Un dernier coup de rein avant le Mondial

Klopp et son équipe espèrent sans doute offrir à ces supporters restés sur le carreau le réconfort d’une victoire finale. Il faudra pour cela surmonter l’attente énorme et la pression autour de l’un des matches de l’année, à moins d’un mois du coup d’envoi de la Coupe du Monde, à laquelle de nombreux joueurs sur la pelouse samedi entendent bien participer.

« Le battage autour de ce match est incroyable mais c’est extrêmement frustrant », a averti mardi auprès de l’AFP Terry McDermott, vainqueur du Real avec les Reds en 1981. « Les joueurs vont le découvrir, c’est la semaine la plus longue de votre vie ! » À l’époque, cela n’avait pas empêché Liverpool de battre les Madrilènes.

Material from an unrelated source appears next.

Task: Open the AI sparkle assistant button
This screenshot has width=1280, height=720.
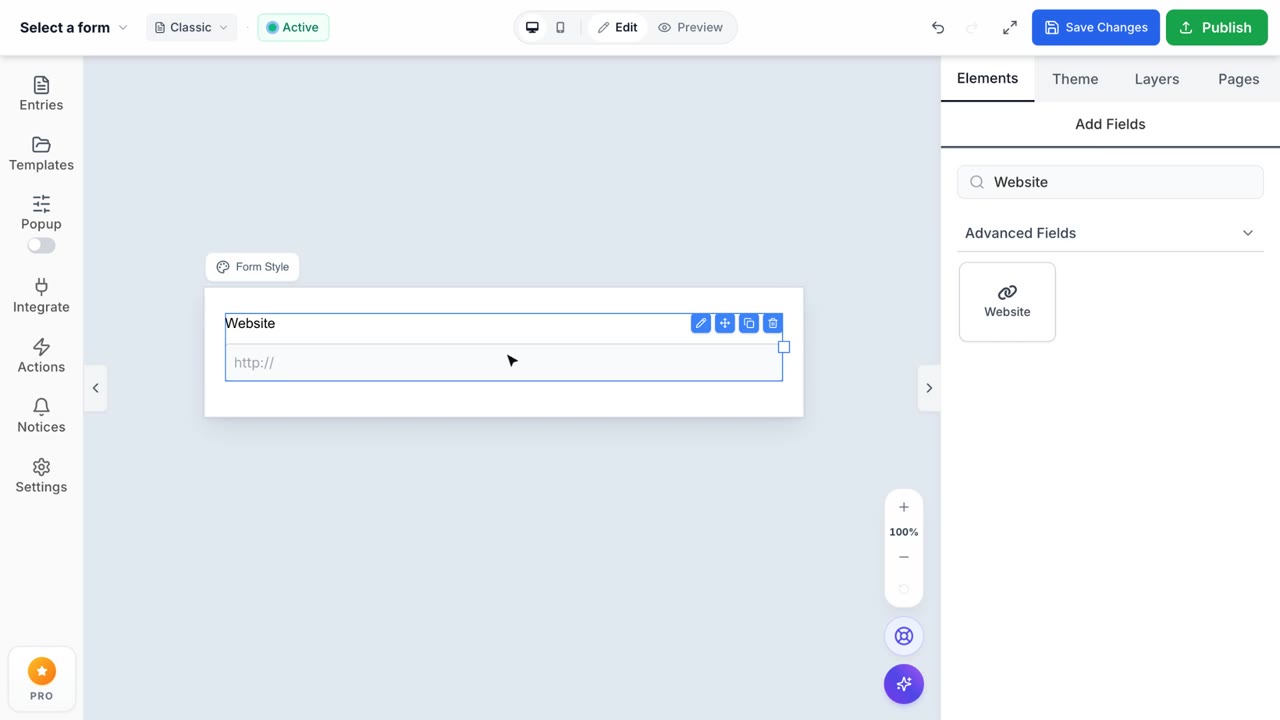Action: (904, 684)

Mais ces derniers « n’étaient pas ce qu’ils sont devenus aujourd’hui », avertit quand même l’ancien avant-centre anglais. « On avait déjà joué quelques finales et on avait confiance, c’est eux qui étaient inexpérimentés ». Depuis, le Real a bien rattrapé son retard en la matière et il faudra que Liverpool fasse le meilleur match de sa saison pour espérer enrayer le rouleau compresseur merengue.